Aktualności:

"Batman: Ziemia Niczyja. Walka o Gotham. Tom 3" w sprzedaży od 29 maja.

Menu główne

Dostępność komiksów Dc/Marvel w Polsce w latach 90 i teraz.

Zaczęty przez Abathgoh, 08 Luty 2016, 19:23:29

Abathgoh

Witam. Otóż ciekawi mnie dostępność komiksów (tych superbohaterskich) w latach 90 jak i teraz. Z mojego punktu widzenia (czyt. z wioski i pobliskiej małej mieściny) komiksy są trudno dostępne, zwłaszcza te z z superbohaterami (Te Star Wars można wyrwać  w kiosku spokojnie) . Jedyną drogą jest internet, albo empik do którego mam daleko a i tak słabo jest w naszym empiku z nimi. A jak to wygląda u was i jak to wyglądało w latach 90 w których mnie nie było. Jeszcze możecie mi przybliżyć sytuację z 2001/10 bo do tego roku komiksami jakie czytałem był tylko Świat Przygód Z Hugo (który na domiar złego nie był komiksem, a sam komiks przeciętnie miał 4 strony) i Kaczor Donald. Ciekawi mnie po prostu jak to wygląda. Czy za TM-Semic większość kiosków je sprzedawała, czy tylko te "elitarne" ?

LelekPL

Większość kiosków ich nie sprzedawała, ale zeszyty były dość łatwo dostępne. Ja w małym Działdowie miałem jeden lub dwa punkty (większe kioski) gdzie mogłem je zakupić. Teraz jest to niemożliwe. Jeśli chodzi o zbiory to sprawa ma się całkowicie odwrotnie. Teraz jest lepiej

Q

Z tego co ja pamiętam to Tm-Semici były łatwo dostępne w kioskach, ale może to zależy od wielkości miejscowości. Komiksy też były w szkolnych bibliotekach. Pod koniec lat 90-tych i na początku XXI wieku trudniej były dostępne "Batmany" Egmontu, nie wszystkie księgarnie je sprzedawały.
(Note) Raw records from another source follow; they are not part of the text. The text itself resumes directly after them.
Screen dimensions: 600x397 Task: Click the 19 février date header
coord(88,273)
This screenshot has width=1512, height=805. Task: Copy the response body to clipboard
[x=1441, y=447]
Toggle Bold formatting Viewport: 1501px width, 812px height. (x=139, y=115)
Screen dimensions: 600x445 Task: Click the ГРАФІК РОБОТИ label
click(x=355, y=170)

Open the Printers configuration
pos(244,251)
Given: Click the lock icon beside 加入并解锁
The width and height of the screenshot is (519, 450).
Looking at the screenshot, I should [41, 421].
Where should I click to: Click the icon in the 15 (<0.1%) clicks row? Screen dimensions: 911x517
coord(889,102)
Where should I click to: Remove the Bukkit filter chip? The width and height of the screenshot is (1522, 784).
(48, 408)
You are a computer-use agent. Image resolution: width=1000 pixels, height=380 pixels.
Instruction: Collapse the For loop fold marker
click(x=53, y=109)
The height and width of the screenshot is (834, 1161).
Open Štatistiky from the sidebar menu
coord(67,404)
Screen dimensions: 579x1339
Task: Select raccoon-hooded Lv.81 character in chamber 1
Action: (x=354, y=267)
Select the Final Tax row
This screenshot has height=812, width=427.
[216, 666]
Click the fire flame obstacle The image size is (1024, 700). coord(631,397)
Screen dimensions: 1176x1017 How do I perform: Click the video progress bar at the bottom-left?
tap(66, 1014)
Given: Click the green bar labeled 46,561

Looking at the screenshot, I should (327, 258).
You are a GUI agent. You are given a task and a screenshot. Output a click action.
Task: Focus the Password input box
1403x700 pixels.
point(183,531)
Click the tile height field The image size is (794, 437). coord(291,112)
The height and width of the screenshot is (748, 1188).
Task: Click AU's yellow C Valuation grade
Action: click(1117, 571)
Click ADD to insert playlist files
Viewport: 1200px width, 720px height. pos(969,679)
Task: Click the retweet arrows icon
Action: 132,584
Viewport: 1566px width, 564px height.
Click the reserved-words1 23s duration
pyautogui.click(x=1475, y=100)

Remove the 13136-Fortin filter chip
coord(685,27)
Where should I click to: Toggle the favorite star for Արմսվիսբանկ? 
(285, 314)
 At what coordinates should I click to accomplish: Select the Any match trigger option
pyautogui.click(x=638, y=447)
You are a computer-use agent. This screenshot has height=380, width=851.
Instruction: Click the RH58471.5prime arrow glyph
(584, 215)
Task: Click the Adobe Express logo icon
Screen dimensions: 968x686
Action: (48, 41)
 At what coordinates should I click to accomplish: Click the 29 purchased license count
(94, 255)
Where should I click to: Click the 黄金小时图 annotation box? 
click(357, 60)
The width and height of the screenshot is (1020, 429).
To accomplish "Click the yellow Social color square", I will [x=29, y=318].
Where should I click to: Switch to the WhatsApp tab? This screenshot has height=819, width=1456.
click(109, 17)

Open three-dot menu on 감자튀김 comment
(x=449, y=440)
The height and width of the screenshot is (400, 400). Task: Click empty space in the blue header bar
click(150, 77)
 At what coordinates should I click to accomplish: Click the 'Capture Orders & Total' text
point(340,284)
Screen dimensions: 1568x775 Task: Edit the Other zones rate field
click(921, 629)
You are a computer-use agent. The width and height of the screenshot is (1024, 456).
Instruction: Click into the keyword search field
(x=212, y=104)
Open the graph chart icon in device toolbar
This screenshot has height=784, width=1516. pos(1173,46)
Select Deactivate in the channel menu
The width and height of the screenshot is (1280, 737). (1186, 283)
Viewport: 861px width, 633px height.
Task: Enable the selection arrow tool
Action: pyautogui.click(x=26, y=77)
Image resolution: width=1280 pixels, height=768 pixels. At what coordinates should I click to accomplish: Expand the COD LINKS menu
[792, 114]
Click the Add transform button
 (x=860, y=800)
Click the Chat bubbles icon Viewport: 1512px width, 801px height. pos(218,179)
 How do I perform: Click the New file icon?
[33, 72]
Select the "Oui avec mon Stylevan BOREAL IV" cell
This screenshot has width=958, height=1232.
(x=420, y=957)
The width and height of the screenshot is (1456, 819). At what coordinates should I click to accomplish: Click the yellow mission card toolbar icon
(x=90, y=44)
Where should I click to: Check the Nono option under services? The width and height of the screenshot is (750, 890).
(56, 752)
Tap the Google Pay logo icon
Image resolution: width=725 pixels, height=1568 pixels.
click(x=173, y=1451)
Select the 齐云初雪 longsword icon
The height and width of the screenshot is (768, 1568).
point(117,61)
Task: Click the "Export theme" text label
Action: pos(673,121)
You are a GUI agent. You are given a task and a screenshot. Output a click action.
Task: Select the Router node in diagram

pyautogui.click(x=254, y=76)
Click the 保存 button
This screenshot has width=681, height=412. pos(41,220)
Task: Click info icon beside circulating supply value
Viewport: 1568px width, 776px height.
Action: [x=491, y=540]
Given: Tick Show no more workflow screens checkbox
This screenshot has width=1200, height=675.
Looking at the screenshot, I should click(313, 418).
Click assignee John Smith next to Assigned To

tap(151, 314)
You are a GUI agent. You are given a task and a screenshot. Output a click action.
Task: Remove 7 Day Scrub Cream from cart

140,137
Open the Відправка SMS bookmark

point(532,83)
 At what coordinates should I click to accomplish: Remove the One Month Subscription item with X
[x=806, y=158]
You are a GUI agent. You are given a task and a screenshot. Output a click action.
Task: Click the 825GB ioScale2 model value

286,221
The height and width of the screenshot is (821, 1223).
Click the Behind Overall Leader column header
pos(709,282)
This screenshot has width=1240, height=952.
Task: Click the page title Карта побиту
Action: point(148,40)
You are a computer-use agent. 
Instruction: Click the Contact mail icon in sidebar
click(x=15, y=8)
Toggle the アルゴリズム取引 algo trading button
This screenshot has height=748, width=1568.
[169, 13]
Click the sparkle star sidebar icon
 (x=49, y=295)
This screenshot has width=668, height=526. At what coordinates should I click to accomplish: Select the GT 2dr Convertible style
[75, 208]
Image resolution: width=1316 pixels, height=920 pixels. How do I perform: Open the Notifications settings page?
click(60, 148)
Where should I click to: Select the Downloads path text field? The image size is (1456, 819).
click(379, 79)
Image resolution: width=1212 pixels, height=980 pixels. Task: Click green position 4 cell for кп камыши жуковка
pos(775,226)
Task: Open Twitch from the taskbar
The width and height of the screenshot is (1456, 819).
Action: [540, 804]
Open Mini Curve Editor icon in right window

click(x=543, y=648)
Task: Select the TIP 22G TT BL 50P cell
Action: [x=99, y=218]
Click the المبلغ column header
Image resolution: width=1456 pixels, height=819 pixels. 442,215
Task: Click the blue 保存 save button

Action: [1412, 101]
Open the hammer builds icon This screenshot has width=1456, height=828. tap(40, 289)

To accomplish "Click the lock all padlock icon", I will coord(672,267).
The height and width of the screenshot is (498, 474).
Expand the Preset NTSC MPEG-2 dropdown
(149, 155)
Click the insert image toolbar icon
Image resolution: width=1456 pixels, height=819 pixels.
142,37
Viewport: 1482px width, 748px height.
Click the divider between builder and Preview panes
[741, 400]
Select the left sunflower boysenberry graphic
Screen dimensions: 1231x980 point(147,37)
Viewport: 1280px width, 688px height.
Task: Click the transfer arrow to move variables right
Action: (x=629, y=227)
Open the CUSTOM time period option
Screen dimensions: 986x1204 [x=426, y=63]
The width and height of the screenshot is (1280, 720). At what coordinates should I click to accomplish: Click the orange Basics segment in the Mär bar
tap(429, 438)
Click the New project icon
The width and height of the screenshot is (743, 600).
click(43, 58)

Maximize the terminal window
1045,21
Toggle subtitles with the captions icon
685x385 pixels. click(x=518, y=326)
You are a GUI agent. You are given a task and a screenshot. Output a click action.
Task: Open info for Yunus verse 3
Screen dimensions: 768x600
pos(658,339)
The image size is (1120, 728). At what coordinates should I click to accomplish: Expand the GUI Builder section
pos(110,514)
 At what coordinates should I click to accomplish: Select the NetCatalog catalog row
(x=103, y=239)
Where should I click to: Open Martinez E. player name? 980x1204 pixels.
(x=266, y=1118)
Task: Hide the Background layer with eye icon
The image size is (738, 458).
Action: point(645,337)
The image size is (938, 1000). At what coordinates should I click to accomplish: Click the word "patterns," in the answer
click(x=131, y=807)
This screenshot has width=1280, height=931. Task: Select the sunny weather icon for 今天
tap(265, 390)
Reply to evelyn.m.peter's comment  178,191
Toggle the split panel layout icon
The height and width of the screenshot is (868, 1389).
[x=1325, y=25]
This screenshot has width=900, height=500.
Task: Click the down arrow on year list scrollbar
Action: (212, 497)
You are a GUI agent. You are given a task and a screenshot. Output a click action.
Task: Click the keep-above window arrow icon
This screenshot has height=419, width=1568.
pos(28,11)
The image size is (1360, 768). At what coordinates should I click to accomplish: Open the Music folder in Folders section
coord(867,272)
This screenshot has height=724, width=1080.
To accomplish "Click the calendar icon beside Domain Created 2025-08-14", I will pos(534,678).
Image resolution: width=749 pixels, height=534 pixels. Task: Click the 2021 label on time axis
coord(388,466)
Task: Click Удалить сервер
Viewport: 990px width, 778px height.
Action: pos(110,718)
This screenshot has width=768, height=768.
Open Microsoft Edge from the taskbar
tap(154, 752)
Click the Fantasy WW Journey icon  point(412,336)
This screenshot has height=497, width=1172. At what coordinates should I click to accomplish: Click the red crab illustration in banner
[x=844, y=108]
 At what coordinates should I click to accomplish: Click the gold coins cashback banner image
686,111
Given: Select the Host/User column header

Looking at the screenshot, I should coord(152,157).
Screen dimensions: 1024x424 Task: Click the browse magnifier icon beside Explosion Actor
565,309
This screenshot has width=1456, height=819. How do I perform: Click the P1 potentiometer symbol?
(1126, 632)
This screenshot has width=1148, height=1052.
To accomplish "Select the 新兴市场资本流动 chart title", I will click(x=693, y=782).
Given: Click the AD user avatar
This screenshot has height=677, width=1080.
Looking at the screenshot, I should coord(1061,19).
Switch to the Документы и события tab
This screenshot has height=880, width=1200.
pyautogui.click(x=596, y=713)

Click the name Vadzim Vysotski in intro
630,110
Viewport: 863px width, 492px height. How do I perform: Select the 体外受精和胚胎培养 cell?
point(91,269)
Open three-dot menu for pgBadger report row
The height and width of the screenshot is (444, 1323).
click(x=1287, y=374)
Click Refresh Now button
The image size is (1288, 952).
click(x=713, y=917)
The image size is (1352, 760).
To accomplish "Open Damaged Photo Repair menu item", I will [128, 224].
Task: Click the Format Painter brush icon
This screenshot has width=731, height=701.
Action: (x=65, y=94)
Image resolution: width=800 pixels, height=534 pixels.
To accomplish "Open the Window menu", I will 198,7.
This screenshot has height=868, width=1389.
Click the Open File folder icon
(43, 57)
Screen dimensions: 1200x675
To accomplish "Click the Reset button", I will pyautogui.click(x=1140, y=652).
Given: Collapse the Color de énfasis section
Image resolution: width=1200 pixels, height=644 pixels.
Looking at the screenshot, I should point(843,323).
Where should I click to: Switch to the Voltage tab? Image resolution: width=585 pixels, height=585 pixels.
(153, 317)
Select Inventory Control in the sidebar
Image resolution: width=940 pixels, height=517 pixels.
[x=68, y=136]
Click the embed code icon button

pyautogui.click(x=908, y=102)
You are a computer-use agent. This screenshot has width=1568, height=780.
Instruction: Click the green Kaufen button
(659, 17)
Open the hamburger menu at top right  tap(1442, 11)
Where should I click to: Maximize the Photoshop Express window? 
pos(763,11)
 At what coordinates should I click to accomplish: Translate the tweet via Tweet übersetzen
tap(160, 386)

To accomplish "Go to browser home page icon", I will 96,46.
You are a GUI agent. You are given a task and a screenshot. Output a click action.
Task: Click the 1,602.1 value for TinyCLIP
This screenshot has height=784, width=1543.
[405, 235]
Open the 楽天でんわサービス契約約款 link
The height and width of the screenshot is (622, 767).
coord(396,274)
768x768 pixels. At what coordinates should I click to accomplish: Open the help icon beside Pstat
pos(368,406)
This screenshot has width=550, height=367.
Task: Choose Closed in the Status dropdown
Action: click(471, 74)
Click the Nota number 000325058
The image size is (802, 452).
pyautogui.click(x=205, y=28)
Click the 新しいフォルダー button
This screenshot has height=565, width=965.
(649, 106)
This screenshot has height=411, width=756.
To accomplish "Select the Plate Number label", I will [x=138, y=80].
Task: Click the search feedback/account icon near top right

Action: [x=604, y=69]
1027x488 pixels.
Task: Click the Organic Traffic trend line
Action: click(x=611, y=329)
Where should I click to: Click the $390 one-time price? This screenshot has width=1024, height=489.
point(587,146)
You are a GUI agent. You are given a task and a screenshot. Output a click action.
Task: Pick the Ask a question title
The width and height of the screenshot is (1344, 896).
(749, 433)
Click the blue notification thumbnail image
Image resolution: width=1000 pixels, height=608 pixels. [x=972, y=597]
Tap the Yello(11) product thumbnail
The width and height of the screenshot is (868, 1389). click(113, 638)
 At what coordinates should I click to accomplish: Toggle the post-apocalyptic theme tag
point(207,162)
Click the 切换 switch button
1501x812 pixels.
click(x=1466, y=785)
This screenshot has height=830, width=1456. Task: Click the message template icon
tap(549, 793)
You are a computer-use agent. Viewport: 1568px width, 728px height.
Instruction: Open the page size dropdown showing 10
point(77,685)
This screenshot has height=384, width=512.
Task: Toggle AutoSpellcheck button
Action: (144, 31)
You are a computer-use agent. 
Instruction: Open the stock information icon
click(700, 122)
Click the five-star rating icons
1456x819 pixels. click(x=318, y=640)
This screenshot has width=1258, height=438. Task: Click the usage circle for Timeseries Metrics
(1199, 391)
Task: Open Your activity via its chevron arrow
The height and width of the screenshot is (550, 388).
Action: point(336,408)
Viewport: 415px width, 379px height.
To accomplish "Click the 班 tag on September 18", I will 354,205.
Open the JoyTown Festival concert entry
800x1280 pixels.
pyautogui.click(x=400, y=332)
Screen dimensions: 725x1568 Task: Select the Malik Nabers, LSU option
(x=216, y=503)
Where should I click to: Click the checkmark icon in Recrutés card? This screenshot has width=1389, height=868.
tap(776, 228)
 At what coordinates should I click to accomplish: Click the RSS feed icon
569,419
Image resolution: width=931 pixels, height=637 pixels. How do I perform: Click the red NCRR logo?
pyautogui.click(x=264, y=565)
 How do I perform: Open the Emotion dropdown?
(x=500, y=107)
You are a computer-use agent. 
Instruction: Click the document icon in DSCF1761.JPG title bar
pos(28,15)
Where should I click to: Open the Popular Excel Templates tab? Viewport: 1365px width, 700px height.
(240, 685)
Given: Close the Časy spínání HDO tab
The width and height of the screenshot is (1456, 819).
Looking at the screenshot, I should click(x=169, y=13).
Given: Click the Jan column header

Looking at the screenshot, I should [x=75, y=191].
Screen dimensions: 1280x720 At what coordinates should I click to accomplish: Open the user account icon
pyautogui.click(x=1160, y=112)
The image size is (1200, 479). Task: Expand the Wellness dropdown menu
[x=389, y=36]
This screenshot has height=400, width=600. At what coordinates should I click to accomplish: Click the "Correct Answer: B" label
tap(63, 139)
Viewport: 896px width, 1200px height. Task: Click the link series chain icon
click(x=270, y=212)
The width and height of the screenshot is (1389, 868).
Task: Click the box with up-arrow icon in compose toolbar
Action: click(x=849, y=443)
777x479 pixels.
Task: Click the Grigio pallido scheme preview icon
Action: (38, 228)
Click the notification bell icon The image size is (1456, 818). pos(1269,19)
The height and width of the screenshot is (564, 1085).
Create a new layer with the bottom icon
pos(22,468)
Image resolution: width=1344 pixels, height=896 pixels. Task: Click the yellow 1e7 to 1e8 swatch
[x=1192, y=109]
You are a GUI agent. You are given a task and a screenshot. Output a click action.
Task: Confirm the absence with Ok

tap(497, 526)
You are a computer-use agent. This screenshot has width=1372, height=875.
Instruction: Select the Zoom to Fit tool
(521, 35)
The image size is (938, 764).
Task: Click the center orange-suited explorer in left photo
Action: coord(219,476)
Teraz bez względu na miejsca zamieszkania nowe wydania można kupić przez internet, i to często po mniejszej cenie niż okładkowa, ale zeszytówki miały swój urok i szkoda że Dobry Komiks (2004-2005), który dystrybuowany był w kioskach, nie utrzymał się dłużej.
What was the point of all those push-ups if you can't even lift a bloody log?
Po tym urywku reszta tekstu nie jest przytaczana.